The core belief here at the Forum for Youth Investment – that all young people should be Ready by 21 – ready for college, work and life – often provokes public criticism. The exchanges typically go like this:
“Not every young person needs to go to college,” calls out one person from an audience. True, I say, but all should be ready to.
“Suggesting that young people should be ready for college stigmatizes those who don’t want to go,” someone says. False, I say; our goal should be to ensure that whatever choice they make is a true choice (fully informed, well thought through) and is coupled with a viable alternative plan (a good job, the military or, yes, even marriage and parenthood).
“Not all young people are college material,” another person says. True, I say, but it is sad that we are so quick to shift the burden of our educational failures onto the shoulders of our youth.

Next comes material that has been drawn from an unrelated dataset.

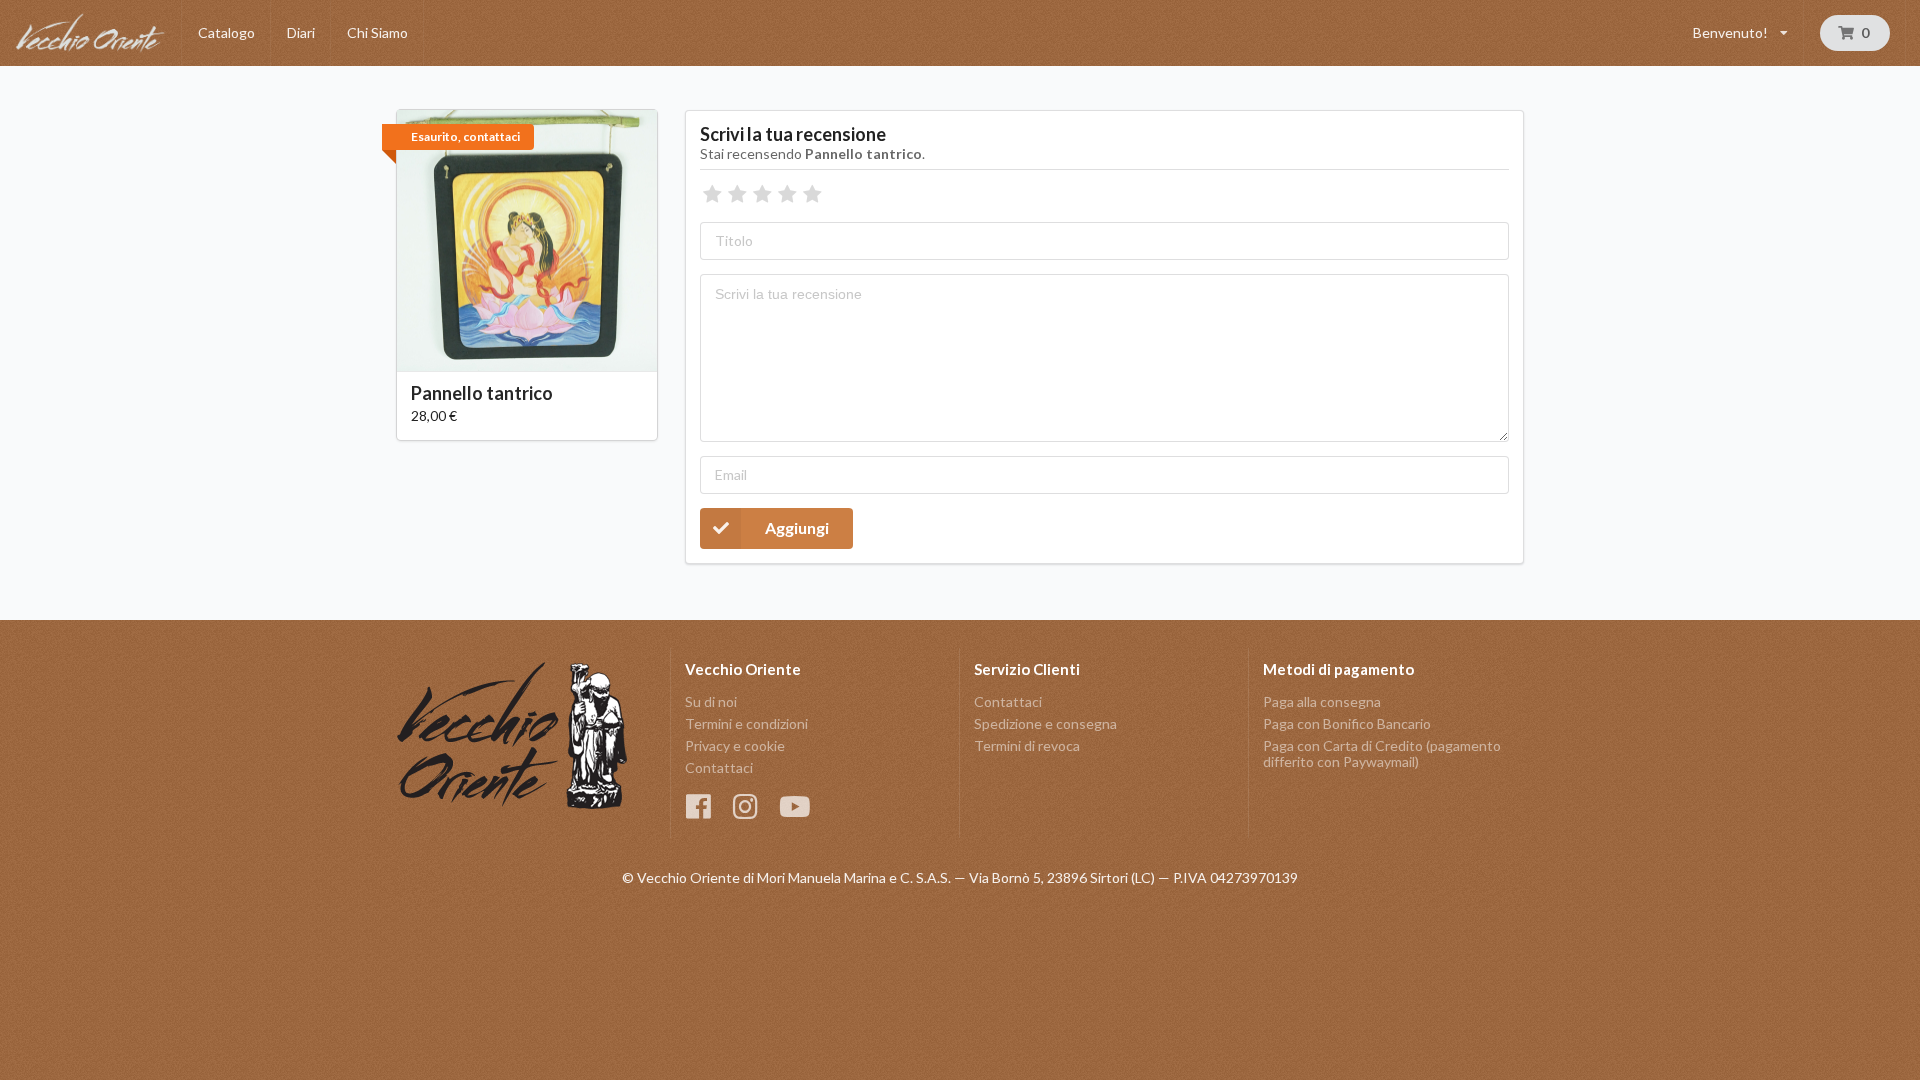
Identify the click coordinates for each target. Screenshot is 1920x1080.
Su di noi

Now, I am ready to provoke more criticism.
Not only should we make every effort to ensure that all young people are ready for college, we should stay with them to ensure that they complete some form of post-secondary credential – academic or technical. It is not enough to ensure that they are ready by 21. We need to ensure that they are credentialed by 26.
Anyone not convinced of this should download College for All: The Labor Market for College-Educated Workers?, published by the Center for American Progress (August 2008 at www.americanprogress.org). This is a must-read for those concerned that we’re misguidedly encouraging black, brown and poor youth to get degrees they can’t afford and don’t need. (Let’s be clear: The “let them opt-out” arguments are almost always being made on behalf of these students, often by adults with the same skin tones.)

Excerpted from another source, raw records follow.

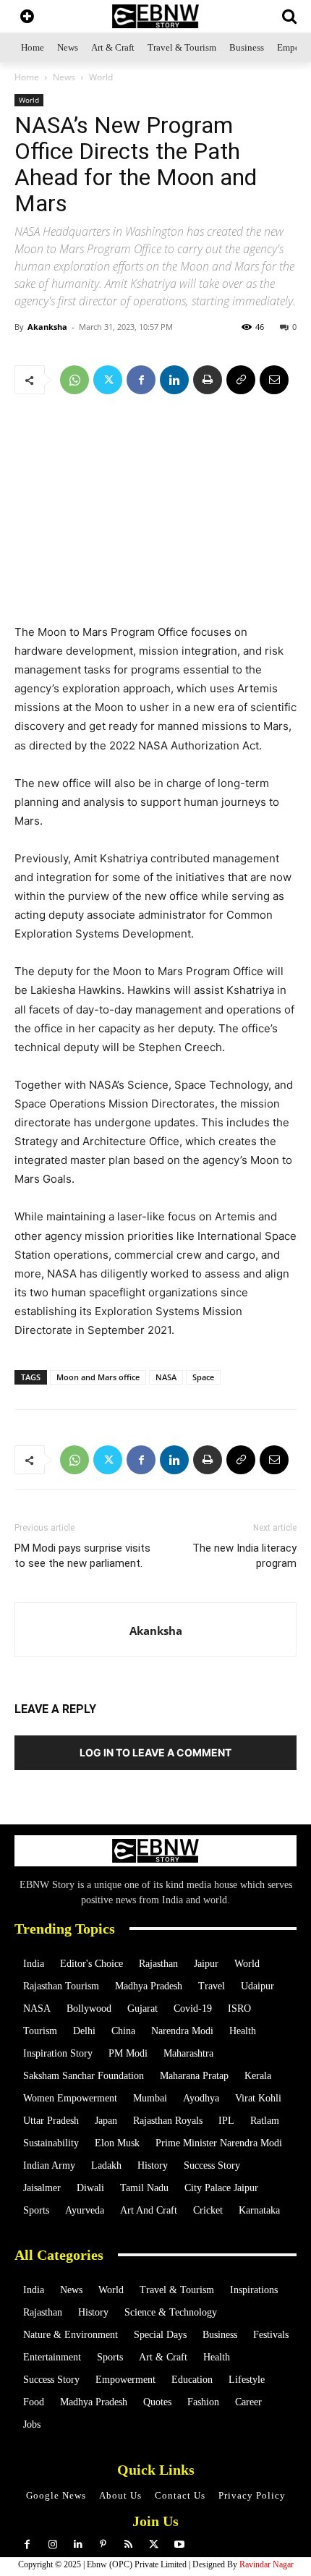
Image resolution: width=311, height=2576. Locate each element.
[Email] (274, 379)
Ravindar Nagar (266, 2564)
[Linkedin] (174, 379)
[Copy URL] (240, 379)
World (101, 77)
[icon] (27, 18)
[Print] (207, 379)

The paper goes beyond offering the usual data on value of each post-secondary year or degree. It offers analyses to test whether the labor market needs and can absorb more college graduates. The answer to the question of whether those at the bottom of a sharply expanded supply of college-educated labor will reap any benefits is a clear yes.
“The effort to expand access to higher education is worthwhile in social, civic, and economic terms.” We will not, in author Paul Osterman’s words, “simply start to see more college-educated taxi drivers.”

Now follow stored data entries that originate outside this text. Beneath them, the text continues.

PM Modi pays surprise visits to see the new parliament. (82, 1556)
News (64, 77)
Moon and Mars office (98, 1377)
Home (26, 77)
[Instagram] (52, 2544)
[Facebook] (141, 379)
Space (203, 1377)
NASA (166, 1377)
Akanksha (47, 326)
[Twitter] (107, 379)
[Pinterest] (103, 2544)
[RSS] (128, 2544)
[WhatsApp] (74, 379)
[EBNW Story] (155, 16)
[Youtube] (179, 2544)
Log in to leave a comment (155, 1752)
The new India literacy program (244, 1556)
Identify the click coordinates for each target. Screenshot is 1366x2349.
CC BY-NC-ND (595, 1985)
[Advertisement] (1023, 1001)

Business leaders agree with this assessment. Corporate Voices for Working Families, the leading national business membership organization representing the private sector on public policy issues involving working families, recently released its three-pronged policy agenda on “workforce readiness” (its term for youth development). Its three focal points are to expand learning opportunities, create alternate pathways for disconnected youth and support community colleges and lifelong learning.
When asked why increasing high school graduation rates was not one of its policy pillars, Elyse Rosenblum, a Senior Consultant Workforce Readiness Programs at Corporate Voices, offered a tellingly short reply: “It’s simply not enough.”
Every time I interview young people who are making this journey into higher education – first time college-goers who are also working; supporting parents, siblings, children; struggling to fill academic gaps; struggling to adjust to the freedoms and demands of college – I am humbled by their determination and frankly concerned by our field’s relative lack of support. Increasing matriculation rates will require a lot more than better financing schemes. It will require a significant expansion in the support base for youth and young adults.
New York-based Youth Development Institute (YDI) is one of the organizations that is addressing this need head on. Convinced that the big issue is not just getting into college, but staying in YDI has developed a series of partnerships over the years with community organizations and city colleges. The result is a tapestry of college access and college success programs for marginalized students and dropouts.
YDI recently partnered with New Youth Connections (NYC), a magazine written by and for youth, to create a special issue on “How to Succeed in College’ (Sept/Oct 2008) based on roundtable discussions with students in college success programs, college faculty and former NYC writers. The insights offered in articles, interviews, quizzes and tip sheets on everything from financial aid to loneliness to study habits underscored the complexity of the journey and the value of youth and adult supports.
Read it. Then ask – what are you doing to help the young people you work with get into and through college?